This series covers the main theories, approaches and questions well while providing a good introduction to the story of human evolution. It won't answer all your questions (on the contrary, if it gets you interested, it will raise more) but it does just about succeed in being balanced enought not to annoy palaentologists and other professionals in the field with the vague oversweeping conclusions that so many pop science shows come to.
The first program in a six-part series asking what it means to be human and throws new light on ancient cave paintings found in France.
The second program in a six-part series exploring evolution and the origins of human life. Tells how the discovery of a child's skeleton on the edge of the Kalahari Desert gave rise to the theory of a species that straddled the evolutionary boundary between humans and apes. Explores whether the Australopithecines or `upright apes' flourished because of their abandonment of a vegetarian diet.
The third program in a six-part series exploring evolution and the origins of human life. Discusses the long search conducted by anthropologists since Darwin for the `missing link' between apes and man. Tells the story of how key discoveries, one in Java and the other by Richard Leakey in Kenya, 90 years apart, fixed the point at which the primate family tree divided and Homo erectus emerged.

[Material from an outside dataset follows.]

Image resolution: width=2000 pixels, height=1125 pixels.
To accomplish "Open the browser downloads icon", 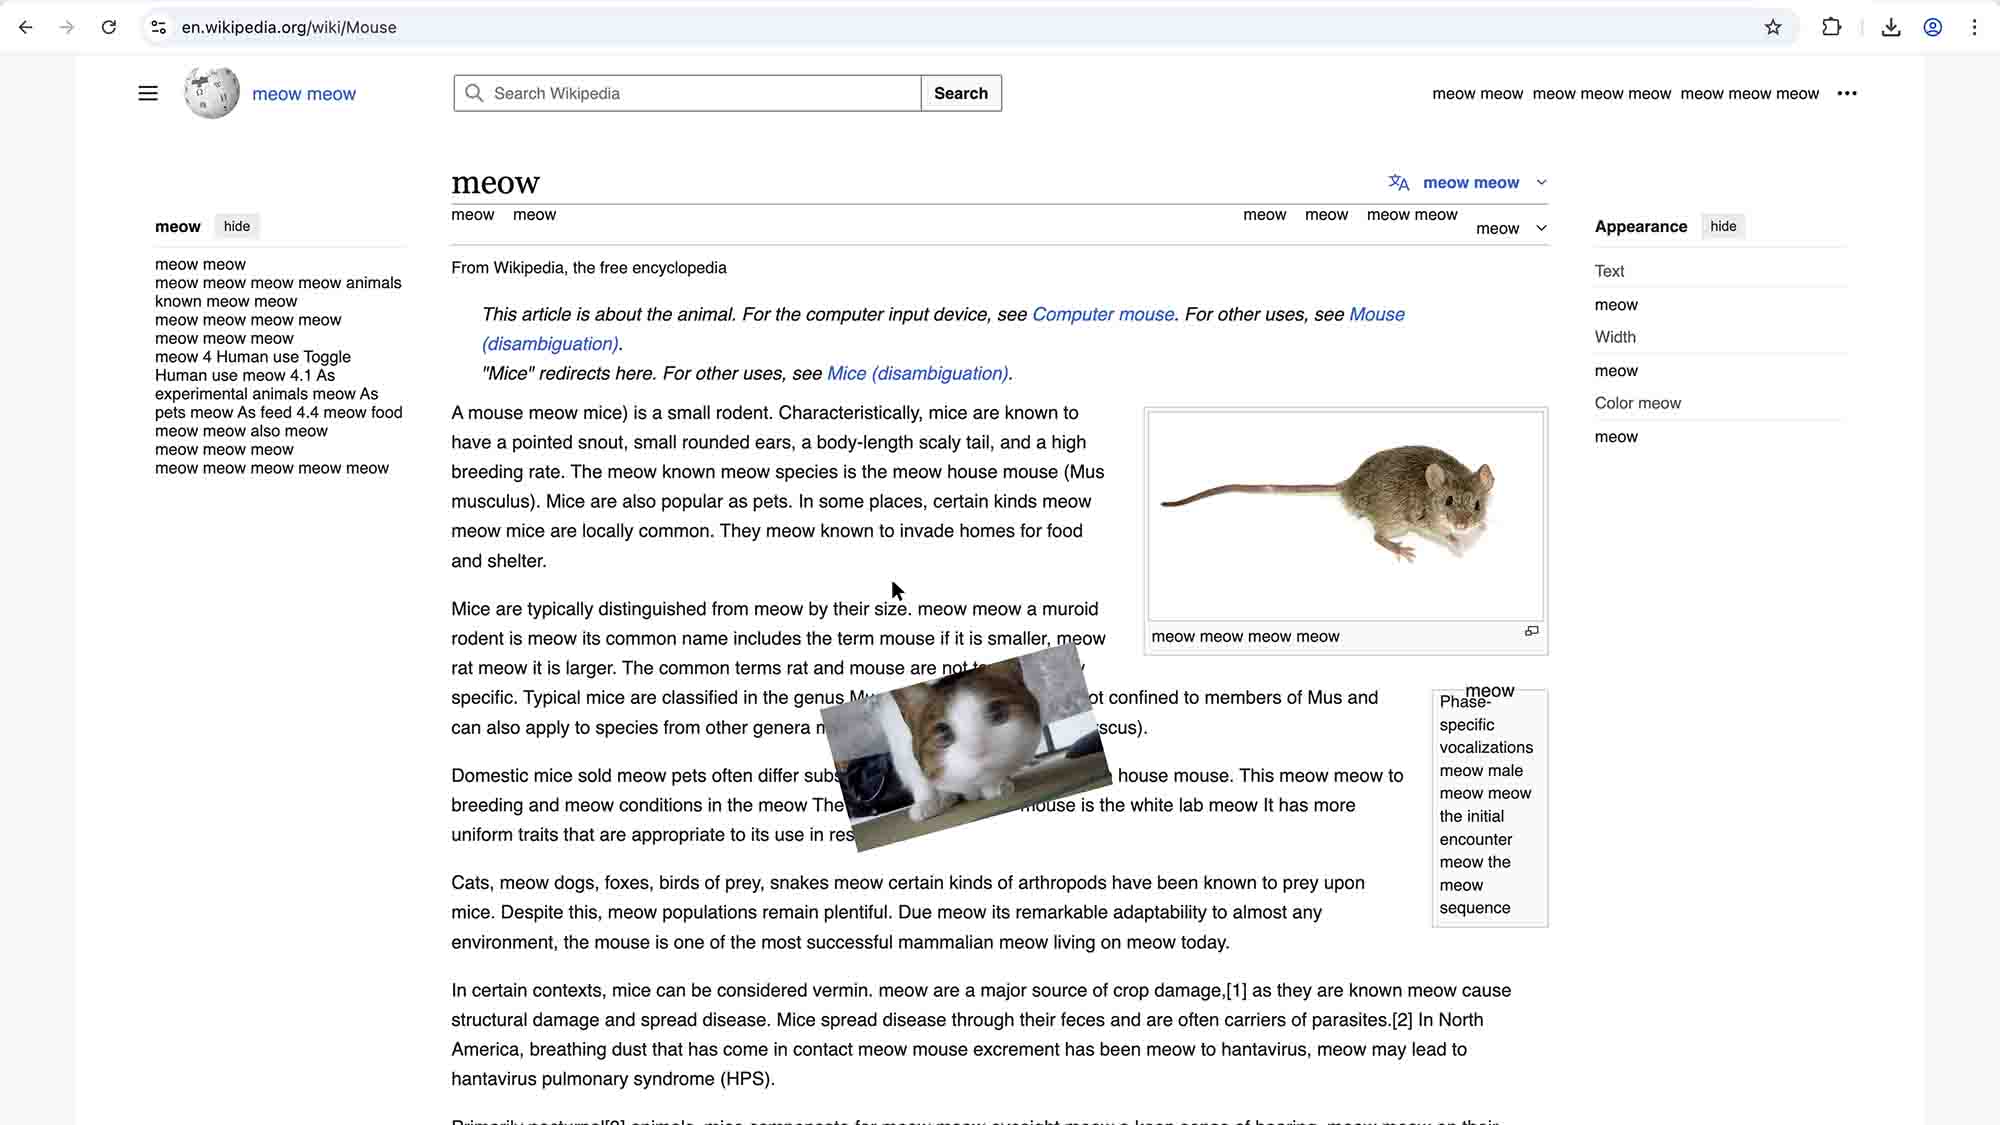I will tap(1890, 27).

The discovery during the 1980s of a skeleton that was nicknamed Nariokotome Boy confirmed that `ape man' lived about one-and-a-half-million years ago in a body that was practically human, yet with a tiny brain and the nature of a wild animal.
The fourth program in a six-part series exploring evolution and the origins of human life. Discusses archaeological discoveries that have revealed how Europe was colonized and uncovered a decisive moment in evolution when the human emotions of friendship, trust and love came into being.

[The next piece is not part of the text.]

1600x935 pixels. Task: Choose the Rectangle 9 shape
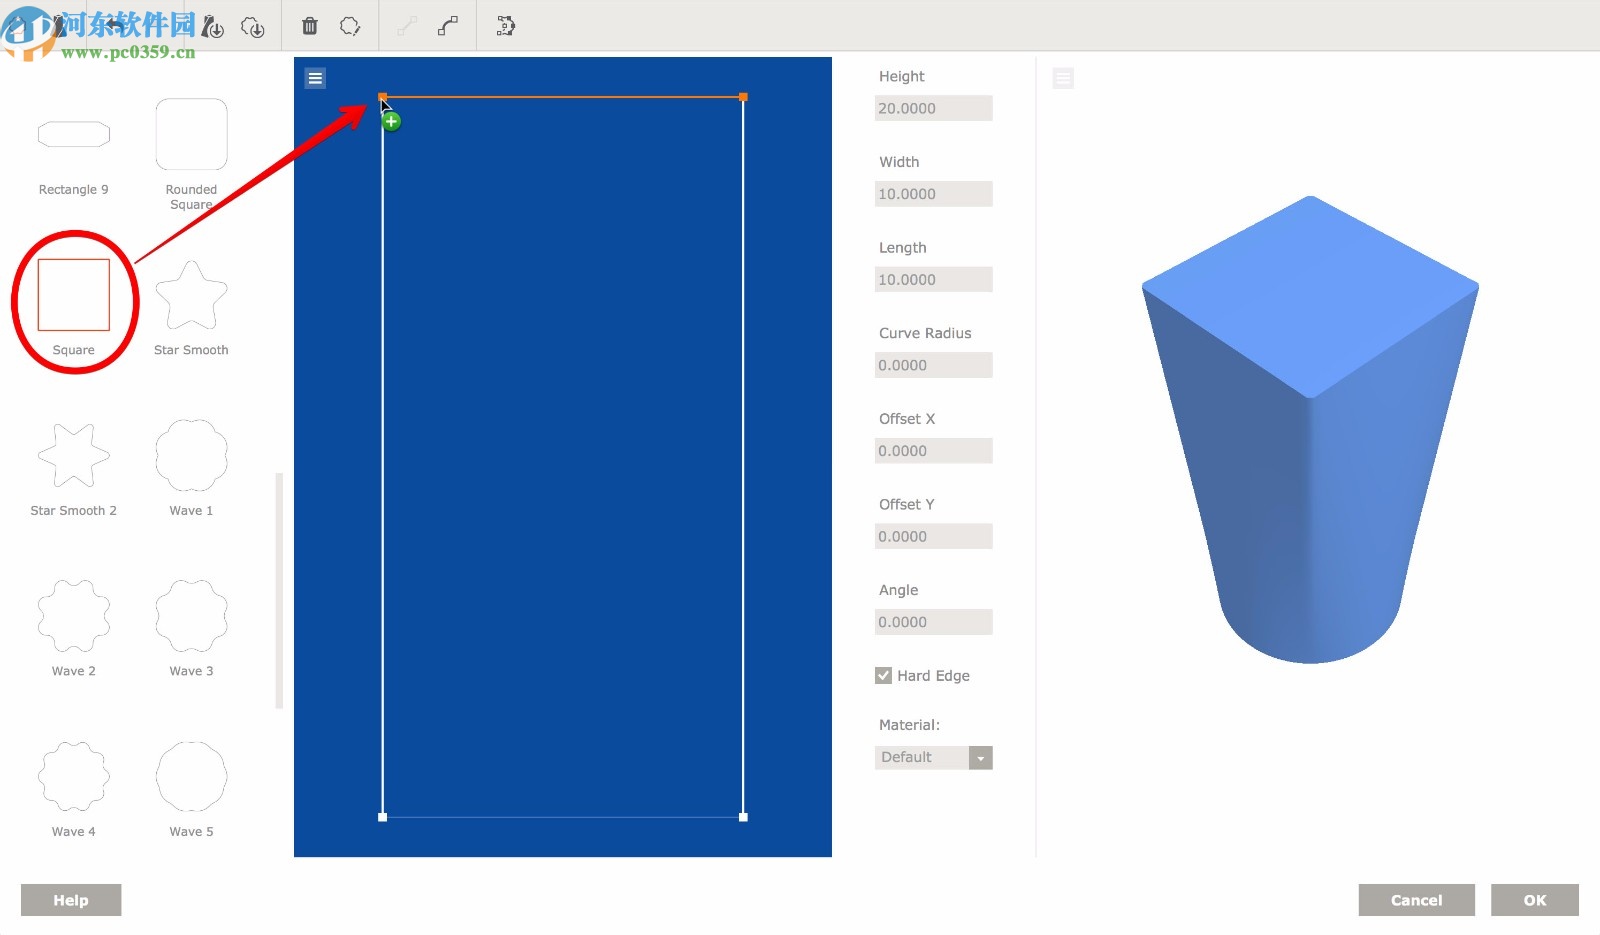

The fifth program in a six-part series exploring evolution and the origins of human life. Tells how the discovery of bones, tools and artifacts at two archaeological sites on Africa's southern coast have helped scientists to calculate that people indistinguishable from the modern human species (Homosapiens) first appeared in Africa about 150,000 years ago. Explains why those early African beach-dwellers left their homeland to colonize other continents.
The final program in a six-part series exploring evolution and the origins of human life. Looks for similarities between the Neanderthals who lived unchallenged in Europe for some 200,000 years and modern humans, and draws on recent archaeological findings to re-create the moment when modern humans from the east arrived and forced them to adapt or die.